Put each line of the data below into a JSON list of strings, one string per line, skipping blank lines and omitting the pictures.

[Text and element pointing data]
------------------------------------------------

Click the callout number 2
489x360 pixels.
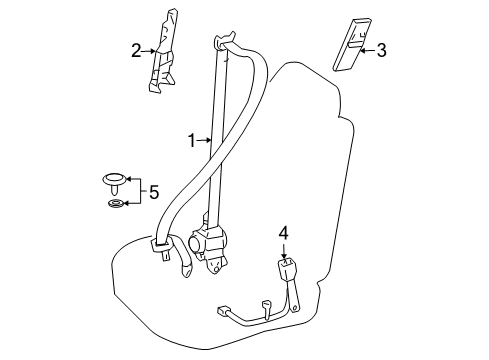(136, 49)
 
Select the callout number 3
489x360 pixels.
(381, 49)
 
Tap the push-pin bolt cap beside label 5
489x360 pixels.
(114, 181)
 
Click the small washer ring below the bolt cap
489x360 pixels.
(115, 206)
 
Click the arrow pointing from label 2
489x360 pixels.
(149, 49)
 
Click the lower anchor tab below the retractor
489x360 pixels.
(215, 266)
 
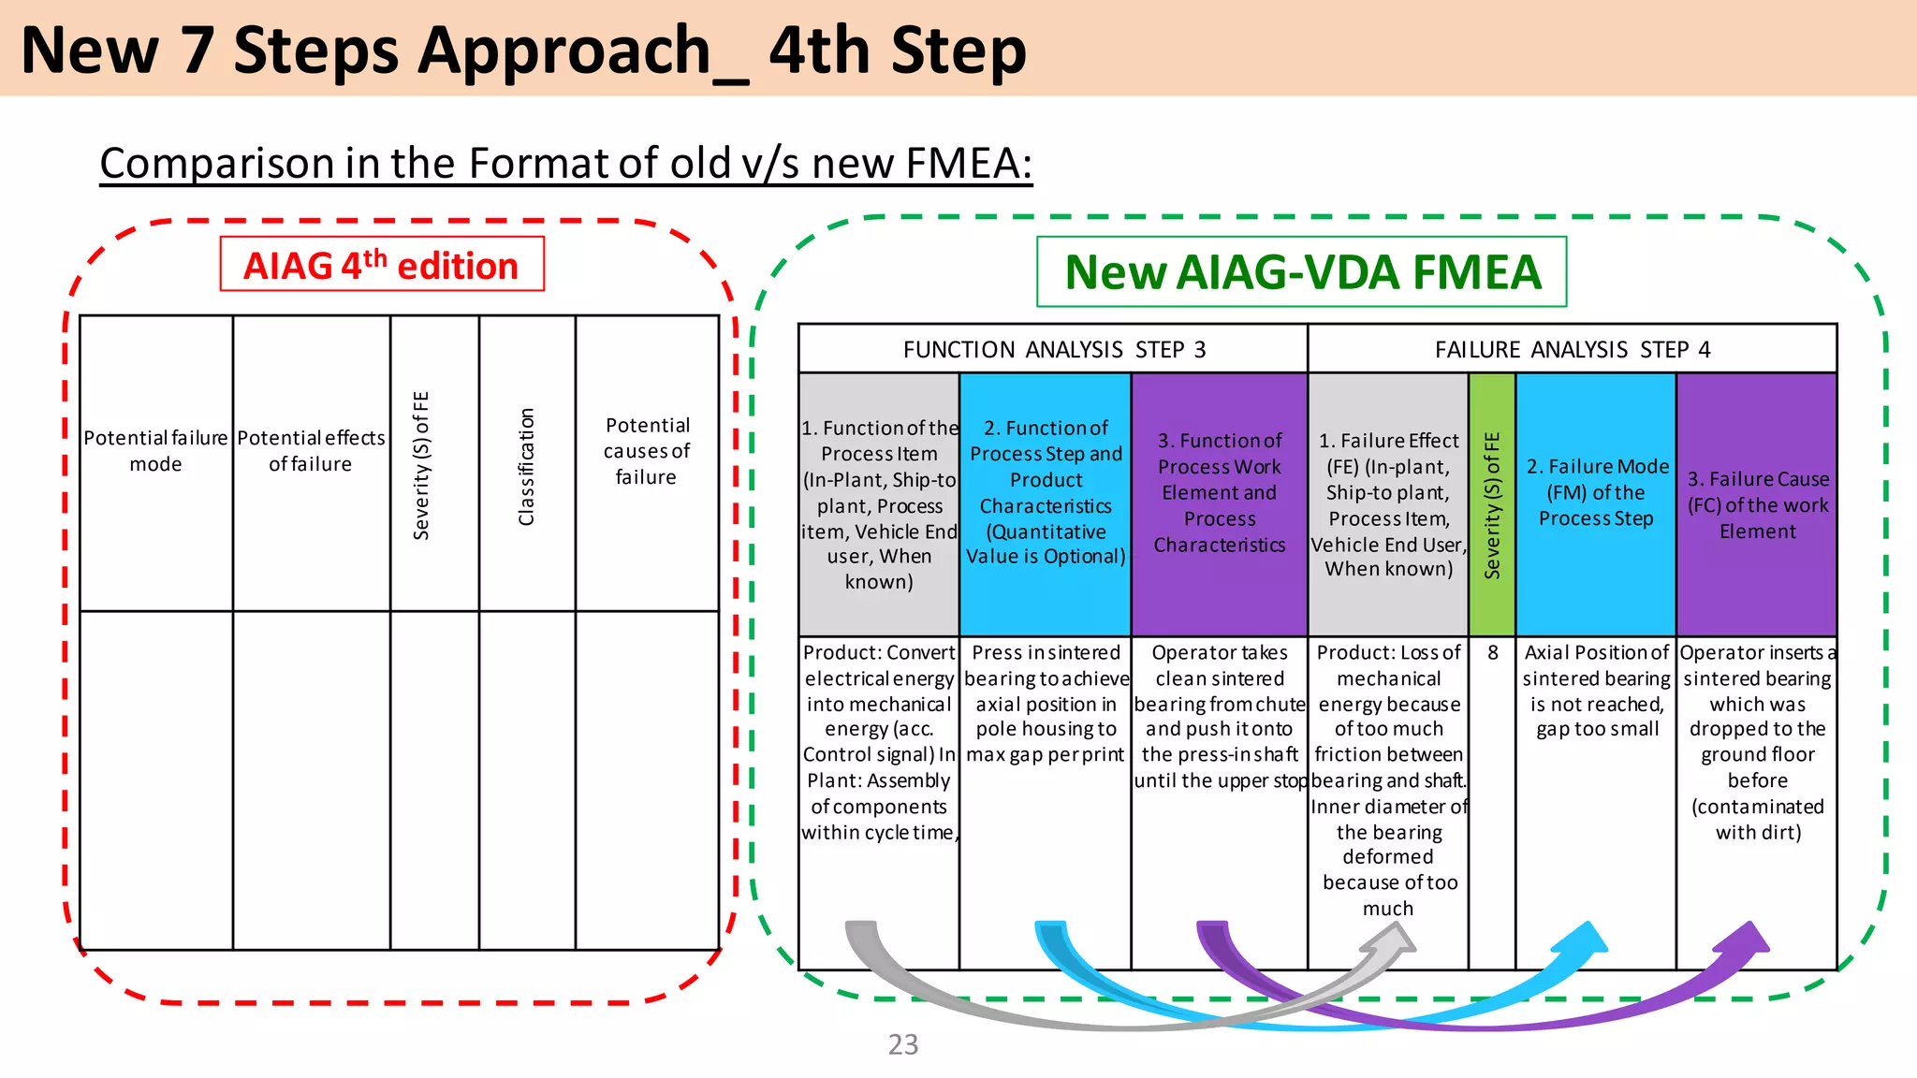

------------------------------------------------

» Response:
[
  "Click the callout number 2",
  "489x360 pixels.",
  "(136, 49)",
  "Select the callout number 3",
  "489x360 pixels.",
  "(381, 49)",
  "Tap the push-pin bolt cap beside label 5",
  "489x360 pixels.",
  "(114, 181)",
  "Click the small washer ring below the bolt cap",
  "489x360 pixels.",
  "(115, 206)",
  "Click the arrow pointing from label 2",
  "489x360 pixels.",
  "(149, 49)",
  "Click the lower anchor tab below the retractor",
  "489x360 pixels.",
  "(215, 266)"
]